Document extract »
—————

Question

713.44
Using the remainder theorem, factorise the
expression 2x3 + x2 – 2x - 1 completely.
(a) (x - 1)(x-4) (2x + 1)​

Answer 1

Answer:

(x-1)(x+1)(2x+1)

Step-by-step explanation:

we can write any expression a(x) as

a(x) = b(x) q(x) + r

Let us denote the zero of the linear polynomial b(x) by k. This means that b(k) = 0. If we plug in x as k in the starred relation above, we have a(k) = b(k) q(k) + r

When a polynomial a(x) is divided by a linear polynomial b(x) whose zero is x equal to k, the remainder is given by r=a(k).

so, we can solve it as

$2 x^{2} + x^{2} - 2x -1$ =0 for x=1

so, we can divide  $2 x^{2} + x^{2} - 2x -1$ by x-1 and it gives $2x^{2} +3x+1$ as result without remainder.

$2x^{2} +3x+1$ =0 for x= -1

so, we can now divide equation $2x^{2} +3x+1$ by x+1 and it gives 2x+1

so, the factors of given equation is (x-1)(x+1)(2x+1)

—————

Dataset content »

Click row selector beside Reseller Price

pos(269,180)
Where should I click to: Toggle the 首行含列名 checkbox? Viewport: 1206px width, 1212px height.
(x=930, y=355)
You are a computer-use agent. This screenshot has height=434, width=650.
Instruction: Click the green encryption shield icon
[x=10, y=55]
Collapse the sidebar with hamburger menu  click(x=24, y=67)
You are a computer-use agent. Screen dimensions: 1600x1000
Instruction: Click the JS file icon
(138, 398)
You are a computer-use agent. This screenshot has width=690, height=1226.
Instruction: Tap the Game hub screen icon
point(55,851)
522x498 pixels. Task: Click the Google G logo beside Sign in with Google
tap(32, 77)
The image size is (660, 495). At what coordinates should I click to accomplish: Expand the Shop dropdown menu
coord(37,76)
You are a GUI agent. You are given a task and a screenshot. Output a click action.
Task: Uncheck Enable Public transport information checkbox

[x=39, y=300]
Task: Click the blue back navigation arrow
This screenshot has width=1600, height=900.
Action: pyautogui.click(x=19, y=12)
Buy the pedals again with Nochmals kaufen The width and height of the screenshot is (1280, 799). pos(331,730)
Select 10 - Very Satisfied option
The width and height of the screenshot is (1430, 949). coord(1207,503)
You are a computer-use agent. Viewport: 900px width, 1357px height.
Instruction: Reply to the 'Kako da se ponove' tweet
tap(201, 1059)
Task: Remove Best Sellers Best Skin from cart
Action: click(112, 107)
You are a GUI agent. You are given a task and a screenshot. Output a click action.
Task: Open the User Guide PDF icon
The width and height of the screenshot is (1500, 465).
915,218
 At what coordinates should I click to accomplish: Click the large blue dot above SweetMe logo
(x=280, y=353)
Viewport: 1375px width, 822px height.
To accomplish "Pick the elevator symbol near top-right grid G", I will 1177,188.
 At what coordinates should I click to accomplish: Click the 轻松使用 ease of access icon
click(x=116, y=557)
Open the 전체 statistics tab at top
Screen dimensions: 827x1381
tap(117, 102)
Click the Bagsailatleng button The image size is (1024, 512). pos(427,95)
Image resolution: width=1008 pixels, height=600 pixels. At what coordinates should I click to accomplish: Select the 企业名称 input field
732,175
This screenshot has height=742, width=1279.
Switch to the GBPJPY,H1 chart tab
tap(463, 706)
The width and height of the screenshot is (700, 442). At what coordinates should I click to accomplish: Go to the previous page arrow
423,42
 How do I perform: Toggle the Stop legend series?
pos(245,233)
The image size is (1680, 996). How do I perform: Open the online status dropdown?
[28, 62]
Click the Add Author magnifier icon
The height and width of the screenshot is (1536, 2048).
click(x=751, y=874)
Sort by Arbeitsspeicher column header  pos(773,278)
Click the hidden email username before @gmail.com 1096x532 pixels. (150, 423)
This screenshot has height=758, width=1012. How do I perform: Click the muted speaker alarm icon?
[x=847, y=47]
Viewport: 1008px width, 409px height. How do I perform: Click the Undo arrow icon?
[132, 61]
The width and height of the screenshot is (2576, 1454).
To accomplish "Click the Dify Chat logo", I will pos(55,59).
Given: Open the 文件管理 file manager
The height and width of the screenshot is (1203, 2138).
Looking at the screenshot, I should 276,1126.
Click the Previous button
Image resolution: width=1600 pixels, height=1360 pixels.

—————

Given exercise » Extend the remainder-theorem factoring explanation above, starting right after its last sentence.

Written response »
Answer 2

Given :   2x³  + x² - 2x - 1

To Find : Using the remainder theorem, factorise

Solution:

2x³  + x² - 2x - 1

polynomial p(x) divided by (x - a)

Then p(a) is the remainder

if p(a) = 0 then (x - a) is  a factor

p(x)  = 2x³  + x² - 2x - 1

p(1) = 2(1) + 1² - 2(1) - 1  = 0

Hence x - 1 is one of the factor

p(-1)  = 2(-1) + (-1)² - 2(-1) - 1  = - 2 + 1 + 2 - 1 = 0

Hence ( x- (-1)) = x + 1 is also a factor

2x³  + x² - 2x - 1   is divisible by (x + 1)(x - 1)

(x + 1)(x - 1) = x² - 1

              2x + 1

x² - 1   _|  2x³  + x² - 2x - 1   |_

               2x³         -2x

             _______________

                         x²        - 1

                         x²        - 1

             _______________

                              0

2x³  + x² - 2x - 1  =  (x + 1)(x - 1)(2x + 1)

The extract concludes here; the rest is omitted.